A Hero in Cancer Advocacy
August 24, 2018 – Kim Johnson
Cancer, Super Heroes and Zombie Genes
August 23, 2018 – Khevin Barnes
Being a Long-Distance Runner and Managing Cancer
August 23, 2018 – Tamera Anderson-Hanna
The Unnamed Fear
August 22, 2018 – Bonnie Annis
Currently Viewing
Moving On After Cancer Caregiving
August 22, 2018 – Kim Johnson
I Can Do It Myself: Maintaining Autonomy During Cancer
August 21, 2018 – Martha Carlson
The Other Side of the Cancer Conversation
August 21, 2018 – Justin Birckbichler
But I Don't Even Like Pink, Says a Breast Cancer Survivor
August 19, 2018 – Doris Cardwell
Cancer, Death and Finding the Words to Say Goodbye
August 17, 2018 – Khevin Barnes

Moving On After Cancer Caregiving

Moving on and focusing on your own future after cancer is an important step in the healing process.
PUBLISHED August 22, 2018
Kim is a nursing student who is hoping to find her place amongst the phenomenal oncology nurses and doctors who cared for her sister. She loves reading, volunteering and enjoying the outdoors of Colorado.

I have learned many lessons from cancer, and I believe that there are many parallels between being a patient and being a caregiver. Chief among them is that when cancer is gone, that doesn't mean that it is over. Much to the contrary, I think it is just the beginning. For me, that beginning was my transition into the field of nursing. I chose the field of nursing – specifically oncology – because of all that my sister went through and all that I saw in the three years cancer played such a prominent role in our lives.

I do not regret my choice, not even for a second. But I am not blind to the fact my career choice keeps me in the thick of the storm. My life is no longer consumed by cancer, but it certainly plays a big role. I watch patients and follow their stories as they move through their own journeys. Sometimes that includes a patient passing away from cancer. So many of us work daily in an effort to find a cure, but in the here and now, cancer continues to steal away so many. Weather you get close to them or not, that part is always the hardest.

I took the role as a contributor to CURE towards the end of her transplant as a way to process all that happened. I have written about things that I didn't talk about while it was happening and shared many things that I never thought I would ever tell anybody else. Of the things that I have talked about, being a caregiver and the impact that it has had on me is one of those things I never used to share.

When I was a caregiver, and even now, people express what a selfless soul I am to have done all that I did. They speak of the amazing strength that it must have taken and how honorable it was to give up my life in an effort to try to save hers. In no way do I think they are being ingenuous when speaking those words. I just don't know if they'll ever truly understand what it is to be caregiver. I am not sure that anybody has the capacity to understand until they themselves do it.

While there is undoubtedly an empathy that can be adequately expressed, being a caregiver unlike anything else. Day in and day out, you take care of another human being who is very sick. You are not a nurse and yet that is, by definition, what you are doing. Caregiving goes above and beyond the physical aspect of helping somebody do their daily activities. It carries a sense of worry that nothing can calm. You talk with care teams, and somewhere along the way, you speak a once-foreign language quite fluently.

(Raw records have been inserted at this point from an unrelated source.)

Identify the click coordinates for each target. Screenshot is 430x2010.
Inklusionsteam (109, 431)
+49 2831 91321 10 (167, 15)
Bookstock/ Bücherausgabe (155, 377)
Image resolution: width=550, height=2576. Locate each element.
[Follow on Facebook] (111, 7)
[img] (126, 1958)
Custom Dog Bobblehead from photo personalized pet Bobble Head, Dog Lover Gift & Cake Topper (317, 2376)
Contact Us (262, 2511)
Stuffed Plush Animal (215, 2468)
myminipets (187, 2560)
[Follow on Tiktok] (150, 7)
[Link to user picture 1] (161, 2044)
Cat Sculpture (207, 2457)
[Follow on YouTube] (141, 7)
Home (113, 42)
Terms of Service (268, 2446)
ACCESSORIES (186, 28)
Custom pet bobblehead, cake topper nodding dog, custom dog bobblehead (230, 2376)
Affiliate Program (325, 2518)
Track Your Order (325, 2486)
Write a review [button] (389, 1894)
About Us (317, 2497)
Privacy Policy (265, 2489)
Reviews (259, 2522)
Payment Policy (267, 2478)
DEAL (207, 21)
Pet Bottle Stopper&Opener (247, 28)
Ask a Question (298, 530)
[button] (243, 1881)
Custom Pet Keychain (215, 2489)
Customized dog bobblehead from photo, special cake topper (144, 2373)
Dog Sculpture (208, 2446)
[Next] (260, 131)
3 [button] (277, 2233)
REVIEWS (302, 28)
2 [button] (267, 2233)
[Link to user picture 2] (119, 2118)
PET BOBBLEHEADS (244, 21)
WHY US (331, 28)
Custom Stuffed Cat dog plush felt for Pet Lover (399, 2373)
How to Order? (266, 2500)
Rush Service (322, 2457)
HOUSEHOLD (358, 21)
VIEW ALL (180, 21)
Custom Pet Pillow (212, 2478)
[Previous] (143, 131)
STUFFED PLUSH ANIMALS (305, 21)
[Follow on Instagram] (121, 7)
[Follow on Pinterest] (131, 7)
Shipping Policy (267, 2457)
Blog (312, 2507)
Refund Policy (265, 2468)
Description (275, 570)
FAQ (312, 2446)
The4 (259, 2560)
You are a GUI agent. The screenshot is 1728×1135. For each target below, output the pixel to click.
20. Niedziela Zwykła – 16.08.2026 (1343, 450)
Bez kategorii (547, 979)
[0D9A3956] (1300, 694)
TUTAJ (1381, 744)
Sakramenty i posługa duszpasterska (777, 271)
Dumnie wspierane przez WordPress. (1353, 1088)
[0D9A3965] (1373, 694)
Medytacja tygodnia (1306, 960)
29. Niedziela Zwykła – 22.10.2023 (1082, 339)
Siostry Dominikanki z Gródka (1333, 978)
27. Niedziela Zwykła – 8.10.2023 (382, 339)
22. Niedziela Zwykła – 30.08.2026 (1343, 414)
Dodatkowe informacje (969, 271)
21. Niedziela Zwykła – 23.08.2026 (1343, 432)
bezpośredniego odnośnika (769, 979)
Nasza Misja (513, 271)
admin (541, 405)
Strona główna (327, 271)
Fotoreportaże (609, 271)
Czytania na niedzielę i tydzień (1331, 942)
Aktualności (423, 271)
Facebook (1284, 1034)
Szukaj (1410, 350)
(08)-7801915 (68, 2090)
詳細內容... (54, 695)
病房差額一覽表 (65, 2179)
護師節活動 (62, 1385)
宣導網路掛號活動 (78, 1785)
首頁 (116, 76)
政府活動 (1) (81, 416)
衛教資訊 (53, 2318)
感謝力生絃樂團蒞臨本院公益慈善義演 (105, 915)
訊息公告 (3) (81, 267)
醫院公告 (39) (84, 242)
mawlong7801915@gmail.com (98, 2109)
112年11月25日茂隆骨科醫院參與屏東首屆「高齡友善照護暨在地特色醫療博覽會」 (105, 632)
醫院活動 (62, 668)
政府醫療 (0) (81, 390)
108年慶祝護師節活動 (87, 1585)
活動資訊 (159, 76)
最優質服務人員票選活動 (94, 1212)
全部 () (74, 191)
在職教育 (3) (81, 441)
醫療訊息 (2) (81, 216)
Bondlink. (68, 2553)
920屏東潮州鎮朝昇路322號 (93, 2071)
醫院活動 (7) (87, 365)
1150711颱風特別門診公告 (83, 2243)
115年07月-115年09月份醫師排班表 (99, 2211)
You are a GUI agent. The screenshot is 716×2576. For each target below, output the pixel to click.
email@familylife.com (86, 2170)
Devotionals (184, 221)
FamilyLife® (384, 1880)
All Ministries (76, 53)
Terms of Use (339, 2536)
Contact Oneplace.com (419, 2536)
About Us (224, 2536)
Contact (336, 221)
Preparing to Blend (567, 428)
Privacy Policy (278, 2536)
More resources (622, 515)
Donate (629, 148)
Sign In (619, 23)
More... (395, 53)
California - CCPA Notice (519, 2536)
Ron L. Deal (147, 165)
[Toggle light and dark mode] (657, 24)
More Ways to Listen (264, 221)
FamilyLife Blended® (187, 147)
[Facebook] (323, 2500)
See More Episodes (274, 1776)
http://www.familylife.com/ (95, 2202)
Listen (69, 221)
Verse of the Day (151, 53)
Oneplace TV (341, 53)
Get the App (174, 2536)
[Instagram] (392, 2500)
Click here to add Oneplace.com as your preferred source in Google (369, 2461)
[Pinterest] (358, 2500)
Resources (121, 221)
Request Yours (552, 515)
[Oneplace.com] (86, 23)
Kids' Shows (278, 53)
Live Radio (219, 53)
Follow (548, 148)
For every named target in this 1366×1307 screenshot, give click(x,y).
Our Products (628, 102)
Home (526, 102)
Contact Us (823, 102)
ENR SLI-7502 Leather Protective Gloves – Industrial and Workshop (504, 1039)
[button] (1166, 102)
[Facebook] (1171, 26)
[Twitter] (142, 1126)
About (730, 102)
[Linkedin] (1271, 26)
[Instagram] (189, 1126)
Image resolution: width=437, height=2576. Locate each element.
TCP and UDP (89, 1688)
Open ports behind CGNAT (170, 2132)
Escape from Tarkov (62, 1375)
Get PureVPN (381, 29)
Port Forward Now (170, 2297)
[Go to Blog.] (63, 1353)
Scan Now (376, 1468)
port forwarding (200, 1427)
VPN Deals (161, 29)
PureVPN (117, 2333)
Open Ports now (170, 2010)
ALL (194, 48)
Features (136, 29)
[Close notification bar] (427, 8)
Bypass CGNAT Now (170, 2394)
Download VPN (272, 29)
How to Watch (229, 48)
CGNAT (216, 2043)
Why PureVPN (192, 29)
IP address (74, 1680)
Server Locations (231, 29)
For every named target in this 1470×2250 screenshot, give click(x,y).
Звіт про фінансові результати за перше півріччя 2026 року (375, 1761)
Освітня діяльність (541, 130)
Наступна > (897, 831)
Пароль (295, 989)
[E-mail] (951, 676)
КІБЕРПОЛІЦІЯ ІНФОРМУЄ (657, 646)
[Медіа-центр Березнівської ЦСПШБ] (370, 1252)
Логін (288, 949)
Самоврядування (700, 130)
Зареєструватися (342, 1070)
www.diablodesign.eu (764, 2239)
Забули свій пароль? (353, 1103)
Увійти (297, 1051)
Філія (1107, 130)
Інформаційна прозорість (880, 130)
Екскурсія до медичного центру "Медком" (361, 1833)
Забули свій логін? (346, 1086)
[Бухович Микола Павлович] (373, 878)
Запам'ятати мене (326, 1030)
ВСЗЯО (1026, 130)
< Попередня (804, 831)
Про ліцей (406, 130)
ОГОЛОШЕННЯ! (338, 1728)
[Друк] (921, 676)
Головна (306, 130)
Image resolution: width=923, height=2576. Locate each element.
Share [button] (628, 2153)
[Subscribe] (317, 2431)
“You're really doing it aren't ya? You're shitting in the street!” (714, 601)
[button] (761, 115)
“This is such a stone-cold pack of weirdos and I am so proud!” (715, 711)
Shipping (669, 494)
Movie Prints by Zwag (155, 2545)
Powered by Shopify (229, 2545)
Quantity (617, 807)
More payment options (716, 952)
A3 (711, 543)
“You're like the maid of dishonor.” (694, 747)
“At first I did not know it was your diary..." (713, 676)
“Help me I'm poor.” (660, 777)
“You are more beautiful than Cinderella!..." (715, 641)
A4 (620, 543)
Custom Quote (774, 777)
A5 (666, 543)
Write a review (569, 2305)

As caregivers, it isn't about us, but the person who we are caring for. But that does not mean that our duties don’t affect us. I lost track of how many times I said "I'm fine" when I was anything but. More often than not, I felt that I needed to be doing more, when the truth was that I didn't have time to do anything more than I was already doing.

You give up personal time to sit bedside your loved one when they are hospitalized. You sleep in chairs more often than a bed. You stay awake at night watching them breathe. You memorize everything about their face before leaving, just in case it's the last time you see them. You cry so often that you wonder if tears dry up, but then a bad test comes, and you receive the answer. You try to prepare yourself for the worst and you daydream about both how life used to be and how life will be when cancer is gone.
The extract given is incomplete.